I don't think government should use its taxing power to create winners and losers in the economy. But "main-street" retailers face discrimination by the current application of the consumers' sales tax in the 45 states that have such taxes.
When someone in one of those 45 states buys a product or service, the sale of which is taxed, the consumer, not the retailer, owes the tax. Main-street "brick-and-mortar" retailers are required by law to collect the tax and send the money to the state, but "remote" retailers (those without a physical presence in the state) are not so required.
That is to me grossly unfair and I've been working since 2002 to correct that unfairness.
When the online retailer fails to collect the tax from you, it's your responsibility to find out how much it is and send the money to Charleston. If you don't, you're violating the law.
Don't worry, nobody from the Department of Revenue is going to come after you. It's just as much a hassle to try and get the money as it would be for you to go to the trouble to send in what you owe. Many people aren't even aware they owe the tax.
The problem comes from another U.S. Supreme Court decision, Quill v North Dakota, in 1992. The court said that the customers owe the taxes, but it would be an "onerous burden" on remote sellers to force them to collect, because of the great variation of rates, rules and definitions from state to state.

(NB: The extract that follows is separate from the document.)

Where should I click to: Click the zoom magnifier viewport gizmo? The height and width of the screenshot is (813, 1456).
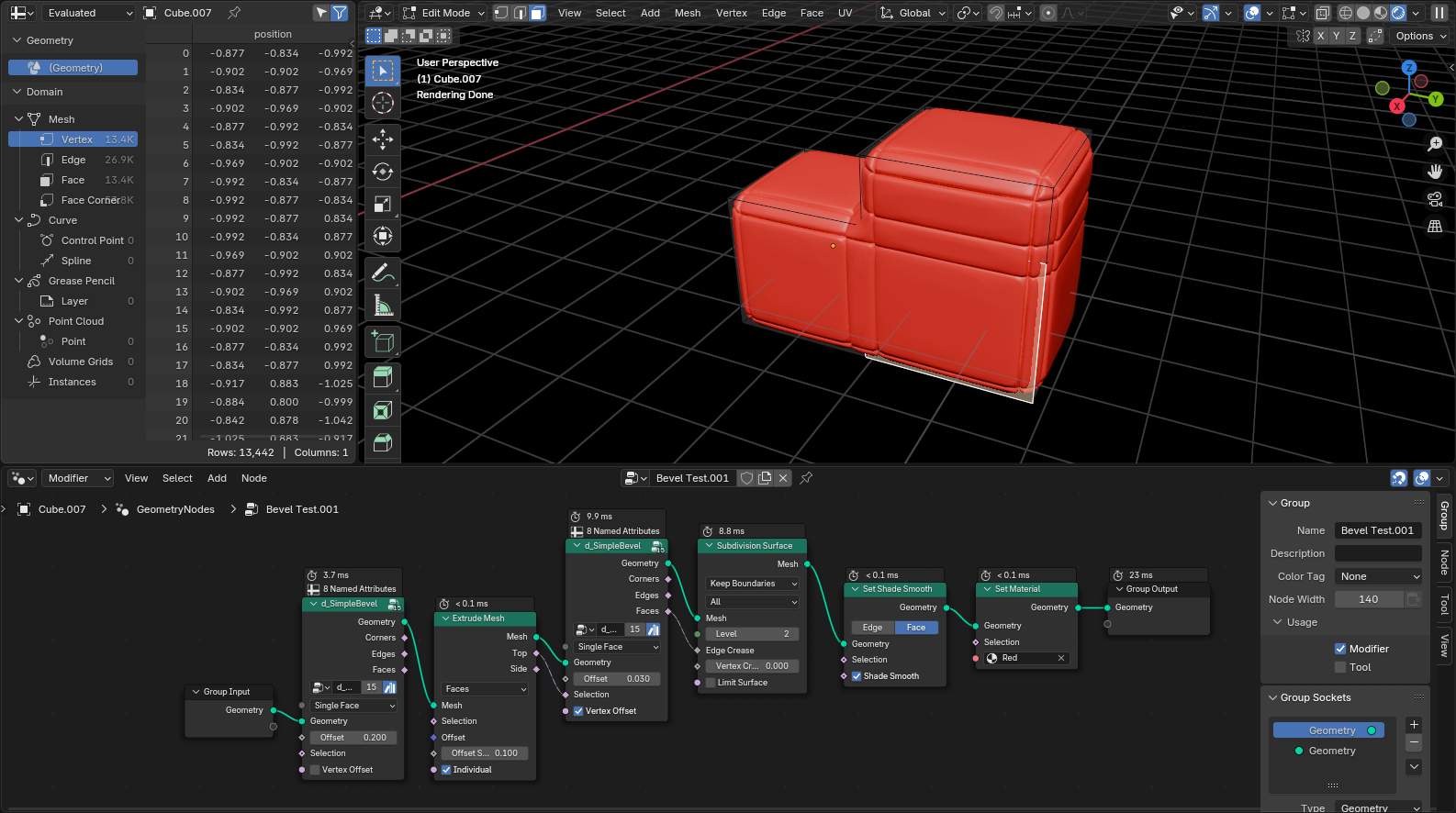coord(1435,144)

The court further said that the U.S. Congress could at some point declare that the burden was no longer onerous, and that collection of such taxes could then be mandated.
So began the Streamlined Sales Tax Project, designed to bring voluntary similarity among state sales tax statutes.
Including West Virginia, 24 states have now brought their statutes within the parameters of the Streamlined Sales Tax Agreement, adopted by the Project in 2003. These states are asking the Congress to pass a statute declaring that for these 24 states, the burden is no longer onerous.
If the Congress were to pass such a statute, West Virginia's main-street retailers and their online, telephone and mail-order competitors would finally have a level playing field.
Some online retailers, not realizing how simple the system has become, complain that it would be too difficult for them to collect the tax and send it to the state governments of each customer. It's no harder for them than for the folks on main street.
The same technology that has permitted an explosion of online businesses makes it simple for them to collect. Software and service providers exist that can collect the tax for any jurisdiction in the country with a few keystrokes.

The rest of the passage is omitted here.